Your assignment.
This task is to restate all of the entries exactly.

Data for this task.
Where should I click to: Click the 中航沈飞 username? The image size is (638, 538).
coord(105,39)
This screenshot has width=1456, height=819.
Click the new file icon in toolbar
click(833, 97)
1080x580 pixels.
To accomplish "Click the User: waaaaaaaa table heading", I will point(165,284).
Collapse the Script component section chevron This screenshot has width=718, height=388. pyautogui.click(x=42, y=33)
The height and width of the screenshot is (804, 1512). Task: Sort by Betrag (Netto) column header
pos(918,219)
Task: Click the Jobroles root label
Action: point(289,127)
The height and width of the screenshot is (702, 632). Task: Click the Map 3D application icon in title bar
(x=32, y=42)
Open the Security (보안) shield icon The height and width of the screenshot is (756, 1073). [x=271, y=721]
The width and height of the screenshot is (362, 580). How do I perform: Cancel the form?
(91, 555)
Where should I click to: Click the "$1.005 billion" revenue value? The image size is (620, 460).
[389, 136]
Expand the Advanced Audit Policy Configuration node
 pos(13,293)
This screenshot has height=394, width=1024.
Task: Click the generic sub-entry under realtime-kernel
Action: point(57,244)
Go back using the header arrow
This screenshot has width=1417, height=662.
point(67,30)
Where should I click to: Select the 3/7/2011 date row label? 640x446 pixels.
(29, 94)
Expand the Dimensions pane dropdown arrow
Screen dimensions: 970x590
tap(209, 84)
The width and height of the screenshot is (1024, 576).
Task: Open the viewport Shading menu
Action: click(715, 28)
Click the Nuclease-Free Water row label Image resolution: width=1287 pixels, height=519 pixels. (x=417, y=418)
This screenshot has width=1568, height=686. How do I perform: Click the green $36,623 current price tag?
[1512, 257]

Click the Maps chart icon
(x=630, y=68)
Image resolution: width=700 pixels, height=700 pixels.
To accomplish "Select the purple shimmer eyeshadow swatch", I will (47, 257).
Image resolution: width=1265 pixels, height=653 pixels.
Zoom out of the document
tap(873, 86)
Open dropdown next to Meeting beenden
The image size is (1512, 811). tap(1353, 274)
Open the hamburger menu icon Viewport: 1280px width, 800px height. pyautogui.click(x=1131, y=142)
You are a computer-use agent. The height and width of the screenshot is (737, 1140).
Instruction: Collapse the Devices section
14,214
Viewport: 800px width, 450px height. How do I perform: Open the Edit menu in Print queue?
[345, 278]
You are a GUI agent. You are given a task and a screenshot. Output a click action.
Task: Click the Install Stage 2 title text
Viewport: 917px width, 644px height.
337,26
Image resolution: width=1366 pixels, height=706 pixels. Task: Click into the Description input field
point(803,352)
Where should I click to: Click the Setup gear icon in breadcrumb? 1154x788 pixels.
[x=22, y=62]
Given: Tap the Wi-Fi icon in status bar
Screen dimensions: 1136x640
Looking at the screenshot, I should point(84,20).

Answer section.
Where should I click to: Click the 中航沈飞 username? The image size is (638, 538).
coord(105,39)
This screenshot has width=1456, height=819.
Click the new file icon in toolbar
click(833, 97)
1080x580 pixels.
To accomplish "Click the User: waaaaaaaa table heading", I will point(165,284).
Collapse the Script component section chevron This screenshot has width=718, height=388. pyautogui.click(x=42, y=33)
The height and width of the screenshot is (804, 1512). Task: Sort by Betrag (Netto) column header
pos(918,219)
Task: Click the Jobroles root label
Action: point(289,127)
The height and width of the screenshot is (702, 632). Task: Click the Map 3D application icon in title bar
(x=32, y=42)
Open the Security (보안) shield icon The height and width of the screenshot is (756, 1073). [x=271, y=721]
The width and height of the screenshot is (362, 580). How do I perform: Cancel the form?
(91, 555)
Where should I click to: Click the "$1.005 billion" revenue value? The image size is (620, 460).
[389, 136]
Expand the Advanced Audit Policy Configuration node
 pos(13,293)
This screenshot has height=394, width=1024.
Task: Click the generic sub-entry under realtime-kernel
Action: point(57,244)
Go back using the header arrow
This screenshot has width=1417, height=662.
point(67,30)
Where should I click to: Select the 3/7/2011 date row label? 640x446 pixels.
(29, 94)
Expand the Dimensions pane dropdown arrow
Screen dimensions: 970x590
tap(209, 84)
The width and height of the screenshot is (1024, 576).
Task: Open the viewport Shading menu
Action: click(715, 28)
Click the Nuclease-Free Water row label Image resolution: width=1287 pixels, height=519 pixels. (x=417, y=418)
This screenshot has width=1568, height=686. How do I perform: Click the green $36,623 current price tag?
[1512, 257]

Click the Maps chart icon
(x=630, y=68)
Image resolution: width=700 pixels, height=700 pixels.
To accomplish "Select the purple shimmer eyeshadow swatch", I will (47, 257).
Image resolution: width=1265 pixels, height=653 pixels.
Zoom out of the document
tap(873, 86)
Open dropdown next to Meeting beenden
The image size is (1512, 811). tap(1353, 274)
Open the hamburger menu icon Viewport: 1280px width, 800px height. pyautogui.click(x=1131, y=142)
You are a computer-use agent. The height and width of the screenshot is (737, 1140).
Instruction: Collapse the Devices section
14,214
Viewport: 800px width, 450px height. How do I perform: Open the Edit menu in Print queue?
[345, 278]
You are a GUI agent. You are given a task and a screenshot. Output a click action.
Task: Click the Install Stage 2 title text
Viewport: 917px width, 644px height.
337,26
Image resolution: width=1366 pixels, height=706 pixels. Task: Click into the Description input field
point(803,352)
Where should I click to: Click the Setup gear icon in breadcrumb? 1154x788 pixels.
[x=22, y=62]
Given: Tap the Wi-Fi icon in status bar
Screen dimensions: 1136x640
Looking at the screenshot, I should point(84,20).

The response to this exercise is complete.